What to work on → In the entries below, find the lines with the word "Given" and copy them.

[Stored data]

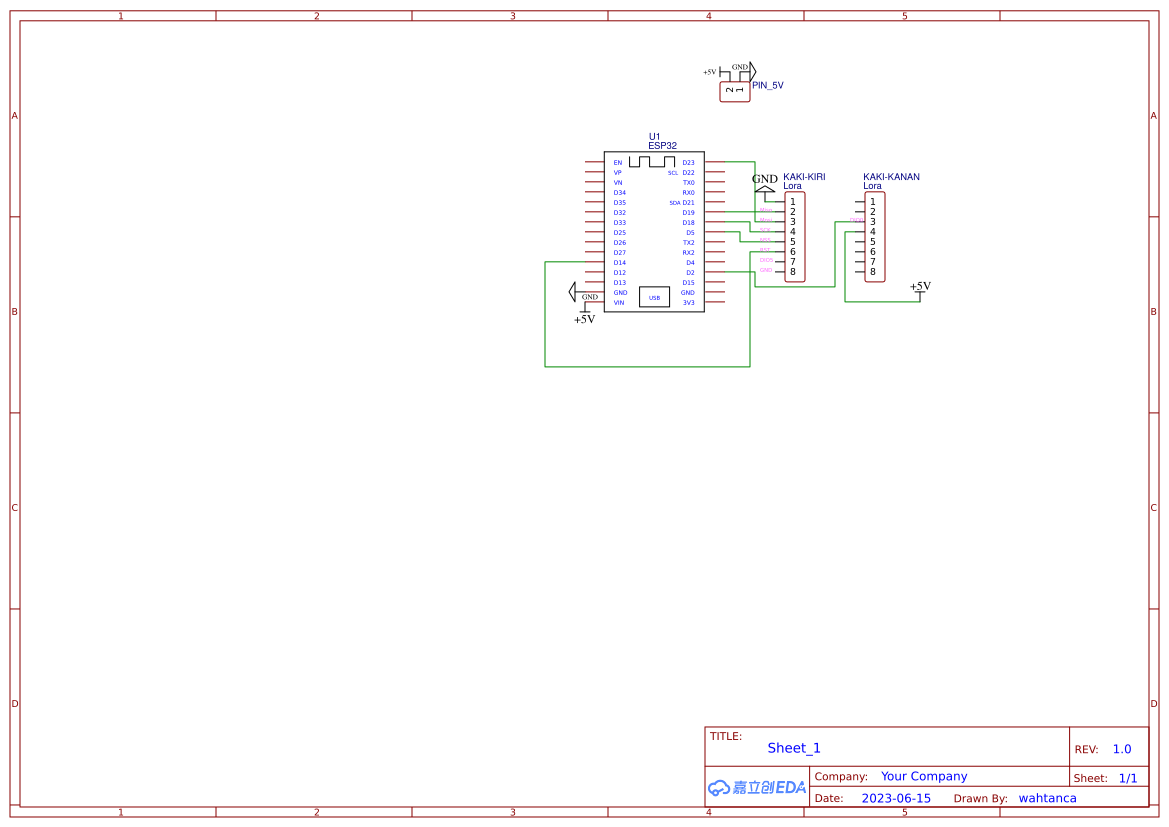This screenshot has height=827, width=1169.
Task: Select the +5V power flag near KAKI-KANAN
Action: coord(920,286)
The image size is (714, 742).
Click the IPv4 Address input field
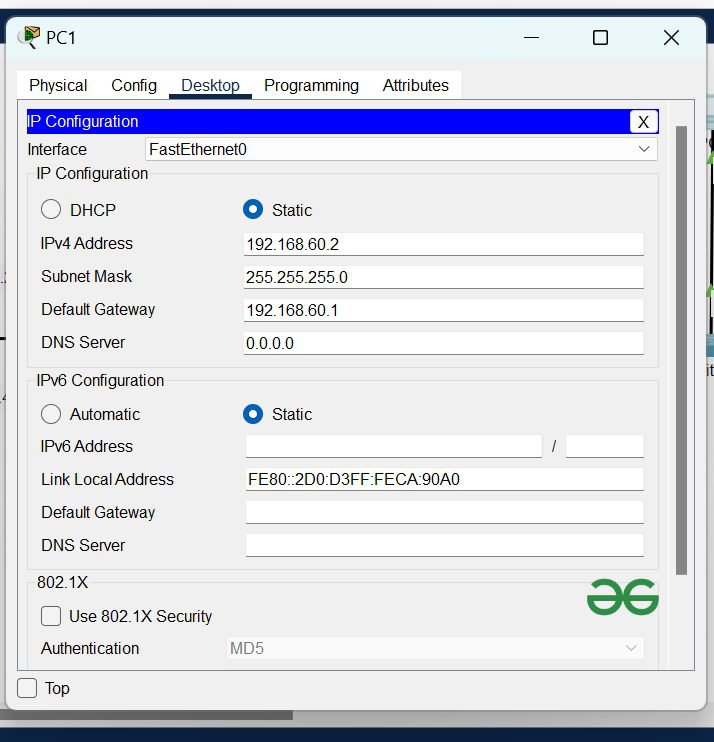point(443,244)
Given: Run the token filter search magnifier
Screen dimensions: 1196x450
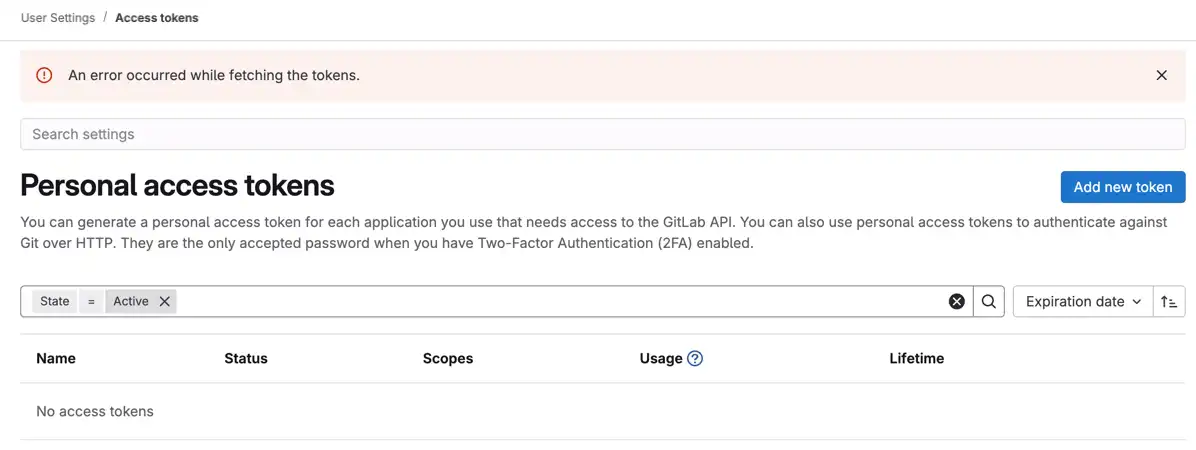Looking at the screenshot, I should [988, 301].
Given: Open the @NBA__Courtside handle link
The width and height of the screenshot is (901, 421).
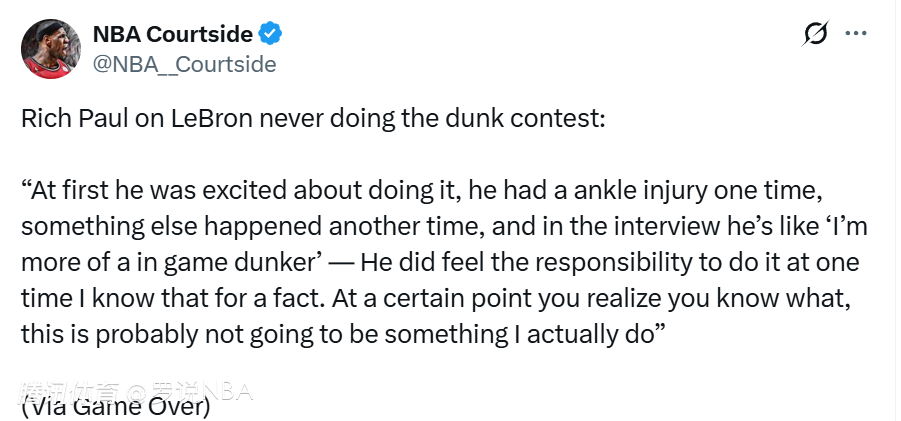Looking at the screenshot, I should 184,64.
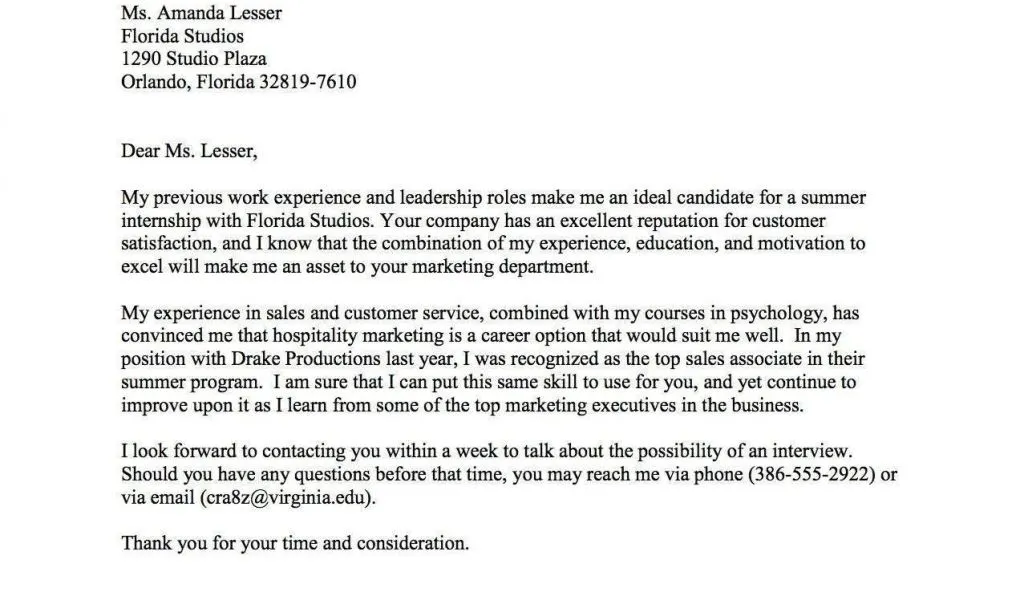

Reply →
Given: Run the token filter search magnifier
Given: Open the @NBA__Courtside handle link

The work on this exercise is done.